Using OCR

If you upload a PDF file or a scanned image to a project, the system will automatically recognize text in the uploaded files using Optical Character Recognition (OCR) and convert the file to a Word (DOCX) file. The result of this process depends greatly on the image quality. Before you start translating the resulting file, you can make sure that the file has been processed correctly and the text recognized without errors. In addition, if you are going to translate the document into multiple languages, you can adjust the formatting of the document before translation and save time correcting the format multiple times at the end of the process. 

When uploading a file to a project, select the Check and correct source layout option. This way you will be able to check the OCR results and make the necessary corrections to the document before you start translating.

Please note that you have to choose this option separately for each file. The corresponding paintbrush icon will be shown next to the file name if you choose to correct the layout.

mceclip2.png

Complete the project creation.

Note: The files for which you chose to correct the layout will not be processed using any of the linguistic assets (TM or MT) until the layout verification is finished. Any statistics generated at that point will not include the word count from files being processed this way.

Once in the project page, choose your file from the list and click Source layout and text check.

mceclip0.png

This will take you to to Source Layout Check page. Download the prepared file from Work Files section and make sure it has been properly recognized.

mceclip1.png

If everything is correct, press the Complete checking of source layout button. If not, make your corrections to the file and press the Upload button in the Work Files area to upload the corrected file. Please note that the corrected file may only be uploaded as Word (DOCX).

mceclip3.png

Press the Complete checking of source layout button button. The corrected document will then be processed using your linguistic assets and the pre-translation rules that you have defined.

Note: You can also assign the layout check task to anyone in your team or the marketplace, like any other task.

Source layout and text check can be enabled in the document settings after the project is created if you notice in the editor that the OCR results are not ideal.

mceclip4.png

Select Settings for the document you want to process and choose Check and correct source layout in the following dialogue box.

mceclip5.png

Any translation that might have been done will be lost. The process to check the layout is then the same as described above.

 Translation layout check

A translation often happens to be significantly longer or shorter than the original. This might cause the translation layout to be distorted in the completed file. To add a task to check the layout in the translated file, select the Check and correct post-translation layout option when uploading the original file to your project.

mceclip2.png

Note: This option can be selected for all formats processed using Smartcat and the task can be assigned to team members or freelancers. This is helpful if you offer desktop publishing services to your customers and want to be able to assign that task from within Smartcat to benefit from our collaboration features.
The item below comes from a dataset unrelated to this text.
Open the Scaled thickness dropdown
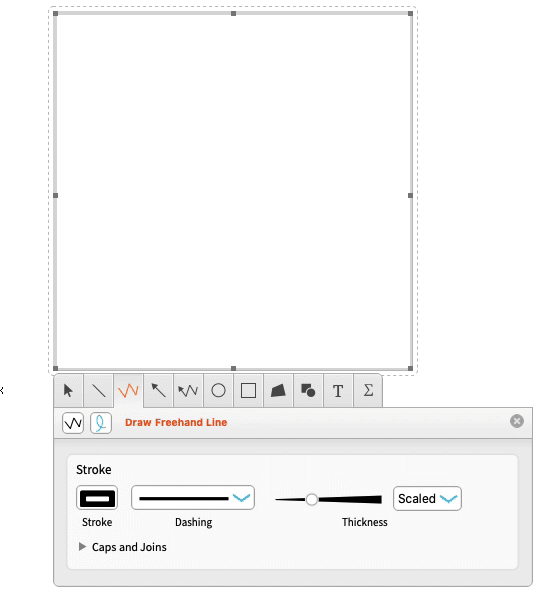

Once the translation is done, select the document in the list and press Post-translation layout check.

mceclip6.png

Download the translated file from the Work Files area and check the layout.

mceclip7.png

If everything is right, press the Save button. If not, make your corrections to the file, then press the Upload button in the Work Files area and select the corrected file. 

Press the Save button. The corrected file can now be downloaded from the project page for client delivery.